Heft 12/2019
Lilith Stangenberg: Kunst ist Bekenntnis
Broschur mit 88 Seiten, Format: 215 x 285 mm
ISSN 0040-5418
- Schwerpunkt Theater und Digitalität
Wenn man einen Themenschwerpunkt über die digitale Revolution im Theater macht, muss man zunächst einmal über Ochsenfrösche reden. Mit Jürgen Schmidhuber, einem der führenden Forscher zu künstlicher Intelligenz (KI) und Vater des Deep Learning, also selbstlernender KI. Aus Sicht einer zukünftigen, also sehr schlauen KI, so Schmidhuber, werde der Homo sapiens nur ein evolutionärer Zwischenschritt sein. Konflikte zwischen Mensch und KI entkräftet er: Zum Beispiel seien wir ja auch viel klüger als Ochsenfrösche, quasi unsere evolutionäre Vorstufe; dennoch würden wir nicht versuchen, Ochsenfrösche systematisch auszurotten. Warum also sollte eine KI uns vernichten wollen? Langfristig indes werde der Mensch, ähnlich wie die Ochsenfrösche, die ja keine wichtigen Entscheidungsträger mehr seien, keine große Rolle mehr spielen. So nachzulesen in einem Beitrag in der ZEIT – und schwups, springt beim Menschen die Fantasie an, produziert Zukunftsszenarien, wahlweise dystopisch oder utopisch.
Momentan müssen KIs aber noch sehr viel lernen, angeleitet von den Menschen. Unser Dezember-Schwerpunkt Theater und Digitalität zeigt anhand zweier Beiträge, was KI heute so kann. Zum einen hat das Virtual-Reality-Kollektiv CyberRäuber für unser Cover-Foto eine KI den Manga-Zeichenstil von Katsuhiro Otomo auf ein Bild der Schauspielerin Lilith Stangenberg anwenden lassen, die Gunnar Decker in dieser Ausgabe porträtiert: als eine Künstlerin, die sich nach dem kompromisslosen Ausdruck sehnt und nach dem Ende der Castorf-Volksbühne zwischen Film und Theater ihr künstlerisches Zuhause sucht.
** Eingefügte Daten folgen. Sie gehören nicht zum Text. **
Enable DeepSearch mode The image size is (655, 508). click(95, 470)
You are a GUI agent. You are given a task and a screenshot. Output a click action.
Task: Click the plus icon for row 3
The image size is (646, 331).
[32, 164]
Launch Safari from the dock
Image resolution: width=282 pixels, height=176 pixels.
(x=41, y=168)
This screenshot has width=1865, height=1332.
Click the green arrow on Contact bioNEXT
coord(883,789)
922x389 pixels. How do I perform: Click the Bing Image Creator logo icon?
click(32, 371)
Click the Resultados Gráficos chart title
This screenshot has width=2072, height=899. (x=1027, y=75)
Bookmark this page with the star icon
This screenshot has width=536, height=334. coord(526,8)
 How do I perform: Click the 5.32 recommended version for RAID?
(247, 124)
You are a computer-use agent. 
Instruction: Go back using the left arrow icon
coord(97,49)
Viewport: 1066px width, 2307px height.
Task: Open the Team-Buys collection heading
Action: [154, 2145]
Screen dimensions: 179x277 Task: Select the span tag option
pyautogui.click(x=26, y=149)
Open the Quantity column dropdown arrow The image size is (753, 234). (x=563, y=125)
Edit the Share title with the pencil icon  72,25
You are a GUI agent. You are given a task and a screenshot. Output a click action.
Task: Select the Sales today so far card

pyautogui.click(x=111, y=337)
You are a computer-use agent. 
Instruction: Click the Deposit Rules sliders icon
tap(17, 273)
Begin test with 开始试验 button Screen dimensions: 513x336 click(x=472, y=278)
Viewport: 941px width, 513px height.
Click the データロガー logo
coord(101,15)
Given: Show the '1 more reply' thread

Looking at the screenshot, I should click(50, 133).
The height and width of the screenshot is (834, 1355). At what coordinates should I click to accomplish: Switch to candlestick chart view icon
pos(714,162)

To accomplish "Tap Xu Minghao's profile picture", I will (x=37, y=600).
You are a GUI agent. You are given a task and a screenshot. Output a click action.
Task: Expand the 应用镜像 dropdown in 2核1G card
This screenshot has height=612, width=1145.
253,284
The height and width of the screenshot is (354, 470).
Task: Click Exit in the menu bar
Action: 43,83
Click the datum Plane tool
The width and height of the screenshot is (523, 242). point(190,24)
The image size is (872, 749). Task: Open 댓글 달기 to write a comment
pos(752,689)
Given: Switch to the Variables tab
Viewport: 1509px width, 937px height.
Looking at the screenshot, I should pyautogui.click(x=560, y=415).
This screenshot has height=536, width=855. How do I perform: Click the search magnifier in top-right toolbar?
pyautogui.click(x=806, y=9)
Zum anderen haben wir anstelle des für unseren Stückabdruck üblichen Autorengesprächs die Dramatikerin Martina Clavadetscher gebeten, dem neuralen Netzwerk GPT-2 der CyberRäuber Fragen zu ihrem im Heft abgedruckten Stück „Frau Ada denkt Unerhörtes“ zu stellen – das Stück verlängert das Leben der real existierenden Computerpionierin Ada Lovelace in einer wilden KI-Spekulation über deren Tod hinaus. Die CyberRäuber selbst stellt Tom Mustroph in unserem Künstlerinsert vor. Sie sind auf deutschen Bühnen Pioniere eines Theaters der virtuellen Realität. Auf ihren hyperstages verbinden sie digitale Technologien mit konventionellem Theater.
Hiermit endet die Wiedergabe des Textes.